I hate being told what to do. I have always hated being told what to do. I think I get it from my father, he also hates being told what to do, especially by my mother. I often remember him telling my mother once when I was a teenager, "stop running my train".
That makes me laugh now when I think about that, and sometimes I think that same statement when someone is telling me what to do, like I thought yesterday when I was at the gym.
The gym I attend has recently instituted this new policy requiring not only to sign in at the front desk, but also when you enter the weight machine area. Although the weight machine area is itself it's own room within the gym, it has 2 entrances. In front of one of the entrances the gym staff has instantiated this table to sign in at as you come in. The first time I saw the table I was a "good citizen" and signed in. Fine whatever.
I think the gym itself must have had an incident earlier in the week of someone getting hurt and no one being able to identify the person in the gym. So apparently the solution is this whole sign in procedure, so you know the staff can know who's in the room. After I signed in the first time I found it all alittle ridiculous, for the following reasons:
1) Almost all gyms in America have no system to identify a person once they've entered the gym. It's not like any of us who workout in a gym carry around our driver's license on us, or any type of identification for that matter. That all gets left in the car or the locker room or at home.
2) This particular gym has 2 entrances, so if you happen to sneak through the stretching room (which I'm considering) you could totally bypass the table never sign in and no one know the wiser.
3) What does signing in do anyway? Let's say I'm in the gym like I was on Saturday and there are 5 other women in there (as there were) with me. If I pass out on the elliptical machine (which I was also considering), how long is it going to take to really identify me? Will it even be possible with so many people constantly in and out of the room that although sign in never sign out? You could have up to 20 to 40 names on a sign in sheet all while you're trying to figure out who I am and who's in or out of the room itself. Somewhat ridiculous don't you think?

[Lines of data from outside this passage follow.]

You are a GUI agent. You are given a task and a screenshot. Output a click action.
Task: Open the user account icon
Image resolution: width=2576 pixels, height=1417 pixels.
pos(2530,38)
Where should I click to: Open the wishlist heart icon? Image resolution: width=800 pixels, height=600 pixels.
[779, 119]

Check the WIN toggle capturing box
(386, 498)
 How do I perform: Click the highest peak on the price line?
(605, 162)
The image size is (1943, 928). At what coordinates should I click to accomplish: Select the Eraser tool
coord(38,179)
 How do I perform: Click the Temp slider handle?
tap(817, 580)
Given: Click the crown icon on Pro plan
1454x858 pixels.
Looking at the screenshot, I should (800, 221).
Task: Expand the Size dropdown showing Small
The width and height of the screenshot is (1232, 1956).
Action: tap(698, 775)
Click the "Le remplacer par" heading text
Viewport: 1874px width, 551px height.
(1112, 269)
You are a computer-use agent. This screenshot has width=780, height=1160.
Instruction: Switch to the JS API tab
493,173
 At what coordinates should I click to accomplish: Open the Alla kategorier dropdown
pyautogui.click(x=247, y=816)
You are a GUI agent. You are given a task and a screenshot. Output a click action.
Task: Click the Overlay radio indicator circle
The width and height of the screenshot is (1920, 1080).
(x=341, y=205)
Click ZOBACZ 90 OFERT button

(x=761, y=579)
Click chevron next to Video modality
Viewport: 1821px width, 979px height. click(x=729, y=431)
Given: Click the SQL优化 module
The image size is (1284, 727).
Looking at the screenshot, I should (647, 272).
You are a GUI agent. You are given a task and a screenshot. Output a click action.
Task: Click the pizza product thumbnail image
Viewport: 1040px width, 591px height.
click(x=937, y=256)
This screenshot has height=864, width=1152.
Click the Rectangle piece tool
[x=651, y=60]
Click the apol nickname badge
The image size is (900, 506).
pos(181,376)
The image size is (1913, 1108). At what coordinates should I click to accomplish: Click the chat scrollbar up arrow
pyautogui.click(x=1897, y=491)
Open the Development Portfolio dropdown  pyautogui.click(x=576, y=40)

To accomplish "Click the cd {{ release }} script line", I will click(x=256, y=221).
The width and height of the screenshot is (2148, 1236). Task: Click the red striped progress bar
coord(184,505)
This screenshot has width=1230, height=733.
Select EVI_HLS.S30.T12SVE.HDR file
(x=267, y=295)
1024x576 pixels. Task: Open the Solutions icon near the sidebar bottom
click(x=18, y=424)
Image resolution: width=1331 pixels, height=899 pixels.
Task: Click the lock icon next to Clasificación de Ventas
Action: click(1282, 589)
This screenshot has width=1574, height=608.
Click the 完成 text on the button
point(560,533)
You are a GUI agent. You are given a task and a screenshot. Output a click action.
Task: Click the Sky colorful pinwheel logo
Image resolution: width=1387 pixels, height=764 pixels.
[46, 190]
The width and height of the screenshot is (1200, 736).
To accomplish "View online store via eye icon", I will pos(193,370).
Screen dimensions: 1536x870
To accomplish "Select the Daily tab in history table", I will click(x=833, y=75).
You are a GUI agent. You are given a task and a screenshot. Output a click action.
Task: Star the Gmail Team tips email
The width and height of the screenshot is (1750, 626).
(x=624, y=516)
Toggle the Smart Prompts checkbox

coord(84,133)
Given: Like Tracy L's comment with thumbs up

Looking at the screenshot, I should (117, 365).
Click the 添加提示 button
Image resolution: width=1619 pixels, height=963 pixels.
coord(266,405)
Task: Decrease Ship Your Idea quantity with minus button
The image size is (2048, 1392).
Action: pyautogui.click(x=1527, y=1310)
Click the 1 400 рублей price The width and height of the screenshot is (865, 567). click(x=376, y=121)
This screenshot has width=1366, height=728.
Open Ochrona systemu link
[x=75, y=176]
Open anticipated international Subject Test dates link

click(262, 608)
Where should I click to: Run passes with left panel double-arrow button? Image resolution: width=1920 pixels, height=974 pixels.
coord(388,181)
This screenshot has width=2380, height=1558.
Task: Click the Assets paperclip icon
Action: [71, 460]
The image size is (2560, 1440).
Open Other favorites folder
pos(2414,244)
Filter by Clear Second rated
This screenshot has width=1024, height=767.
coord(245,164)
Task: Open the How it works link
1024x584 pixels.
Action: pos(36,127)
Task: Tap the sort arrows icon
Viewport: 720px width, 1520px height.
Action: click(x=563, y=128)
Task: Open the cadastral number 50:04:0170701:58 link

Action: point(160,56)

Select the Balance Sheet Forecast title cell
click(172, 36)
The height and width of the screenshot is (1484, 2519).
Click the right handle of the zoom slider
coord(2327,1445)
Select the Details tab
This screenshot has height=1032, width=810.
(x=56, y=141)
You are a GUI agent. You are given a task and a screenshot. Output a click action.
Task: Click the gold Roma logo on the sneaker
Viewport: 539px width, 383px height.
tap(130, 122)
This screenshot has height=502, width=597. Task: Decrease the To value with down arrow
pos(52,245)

Yes it is, this doesn't prevent, however, (the next time I walked into the weight room, and bypassed the sign in table without even a glance and walked right up on the treadmill), me getting told to do it anyway. I was just about to start the treadmill when this short pimple (yes pimple on my ass) of a man walked up to me and asked me to sign in. I lamely began to argue that I had already signed in at the front desk, but it was no use to argue with this pimple. This pimple was a RULE pimple, follow the RULES because they are THERE, and they should be FOLLOWED pimple. The pimples who like to run other people's trains! Even if it is stupid in principle as well as practice. So I was told.
Man, I hate getting told what to do...especially by pimples.